Enable to add message headers to the email before forwarding it to the recipient.

Many email clients can sort incoming email messages into separate mailboxes based on text appearing in various parts of email messages, including the message header. For details, see the documentation for your email client.

Message header lines are composed of two parts: a key (name) and a value, which are separated by a colon, such as:

X-Custom-Header: Virus detected by profile 22.

Also configure header-insertion-name <name_str> and header-insertion-value "<header_str>".

header-insertion-value "<header_str>"

Enter the message header value.

notification-profile <profile_name>

Type the name of the notification profile used for sending notifications.

notification-status {enable | disable}

Enable to send a notification about the detection. Also configure notification-profile <profile_name>.

quarantine-folder "<path_str>"

Enter the location of the quarantine folder.

This setting is available if action {discard | domain-quarantine | none | reject | repackage | repackage-with-cmsg | rewrite-rcpt | system-quarantine} is system-quarantine or domain-quarantine.

quarantine-notify {enable | disable}

Enable to quarantine and also notify the recipient about the action.

This setting is available if action {discard | domain-quarantine | none | reject | repackage | repackage-with-cmsg | rewrite-rcpt | system-quarantine} is system-quarantine or domain-quarantine.

quarantine-notify-profile <profile_name>

Enter the name of a notification profile.

This setting is available if action {discard | domain-quarantine | none | reject | repackage | repackage-with-cmsg | rewrite-rcpt | system-quarantine} is system-quarantine or domain-quarantine.

remove-url-status {enable | disable}

Enable to remove URL detected by FortiSandbox.

replace-infected-status {enable | disable}

Enable or disable the option to replace infected body or attachment.

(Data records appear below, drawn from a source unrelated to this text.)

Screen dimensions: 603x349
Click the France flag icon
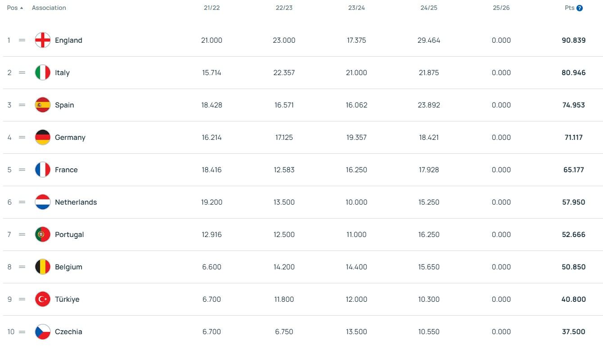(43, 170)
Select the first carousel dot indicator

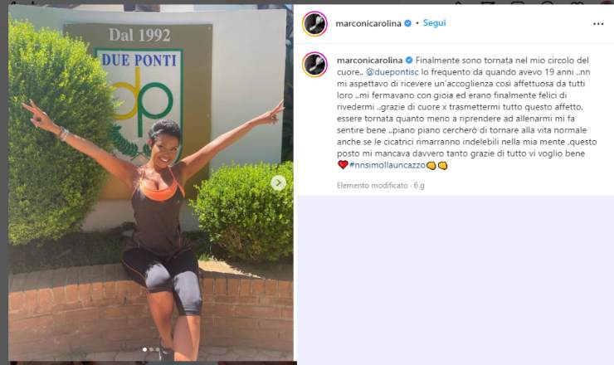(x=145, y=349)
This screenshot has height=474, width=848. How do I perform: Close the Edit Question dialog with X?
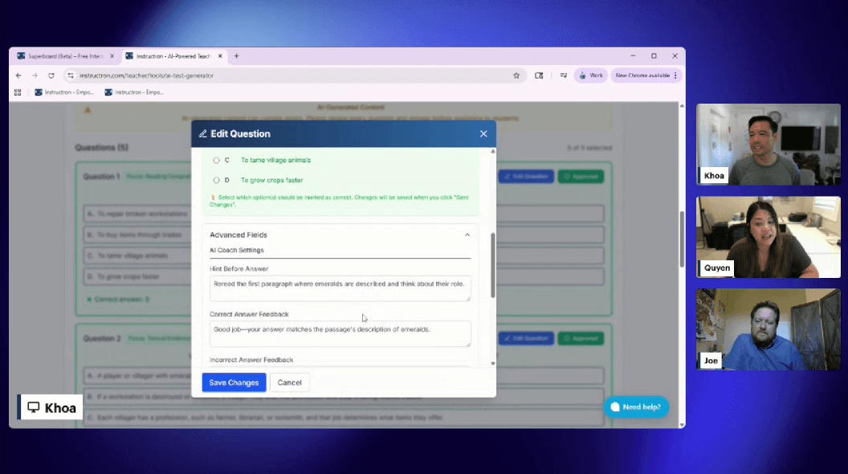click(x=483, y=134)
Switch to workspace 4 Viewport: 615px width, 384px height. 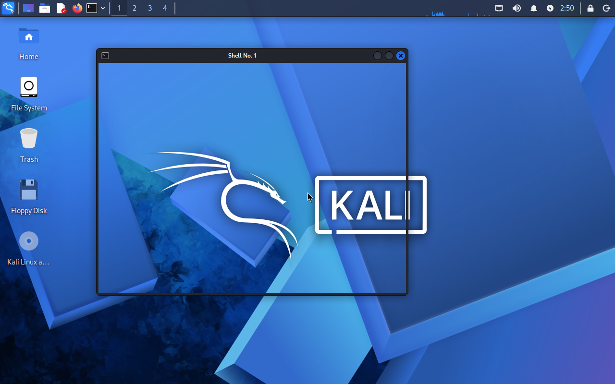[165, 8]
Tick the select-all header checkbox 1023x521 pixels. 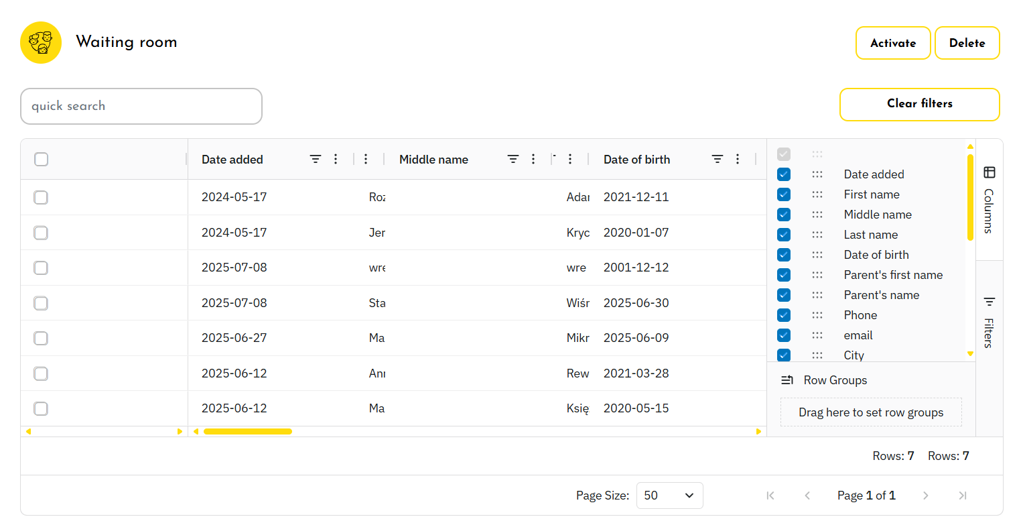41,159
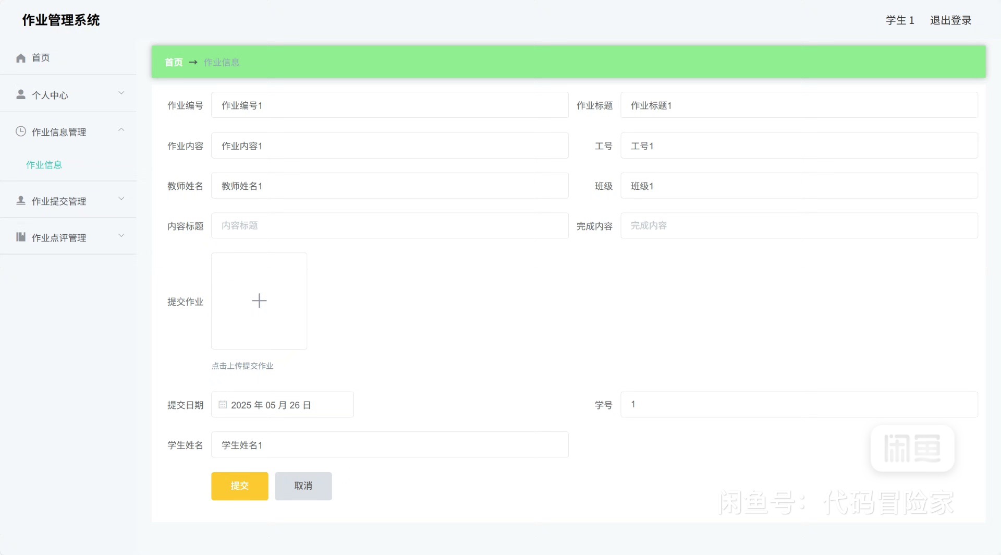This screenshot has height=555, width=1001.
Task: Expand the 作业提交管理 chevron
Action: click(121, 199)
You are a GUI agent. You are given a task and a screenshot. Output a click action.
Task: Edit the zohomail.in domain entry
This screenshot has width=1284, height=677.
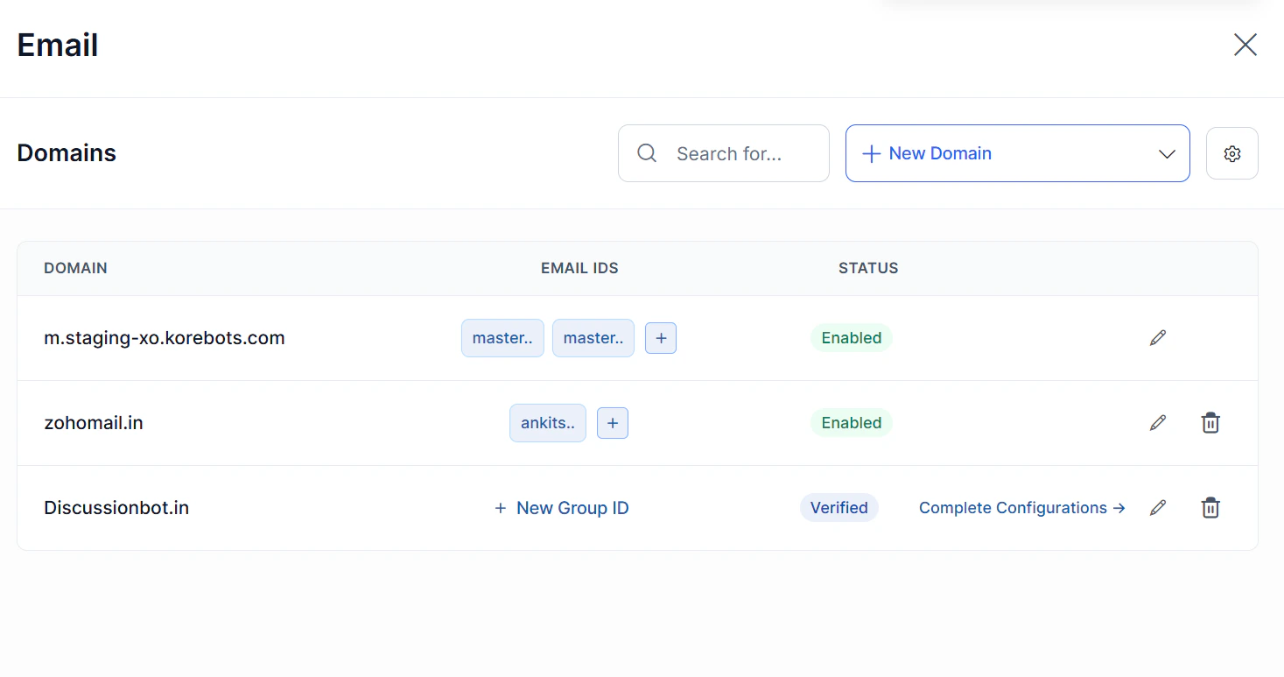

rewrite-rcpt-local-type {none | prefix | replace | suffix}

Change the local part (the portion of the email address before the '@' symbol, typically a user name) of the recipient address of any email message detecting a virus.

• none: No change.

• prefix: Enter to prepend the part with new text. Also configure rewrite-rcpt-local-value <value_str>.

• suffix: Enter to append the part with new text. Also configure rewrite-rcpt-local-value <value_str>.

• replace: Enter to substitute the part with new text. Also configure rewrite-rcpt-local-value <value_str>.

This setting is available if action {discard | domain-quarantine | none | reject | repackage | repackage-with-cmsg | rewrite-rcpt | system-quarantine} is rewrite-rcpt.

rewrite-rcpt-local-value <value_str>

Enter the text for the option (except none) that you chose in rewrite-rcpt-local-type {none | prefix | replace | suffix}.

rewrite-rcpt-domain-type {none-prefix | replace | suffix}

Change the domain part (the portion of the email address after the '@' symbol) of the recipient address of any email message detecting a virus.

• none: No change.

• prefix: Enter to prepend the part with new text. Also configure rewrite-rcpt-domain-value <value_str>.

• suffix: Enter to append the part with new text. Also configure rewrite-rcpt-domain-value <value_str>.

• replace: Enter to substitute the part with new text. Also configure rewrite-rcpt-domain-value <value_str>.

This setting is available if action {discard | domain-quarantine | none | reject | repackage | repackage-with-cmsg | rewrite-rcpt | system-quarantine} is rewrite-rcpt.

rewrite-rcpt-domain-value <value_str>

Enter the text for the option (except none) you choose in rewrite-rcpt-domain-type {none-prefix | replace | suffix}.

subject-tagging-status {enable | disable}

Enable to prepend text defined using subject-tagging-text "<tag_str>" ("tag") to the subject line on detected virus.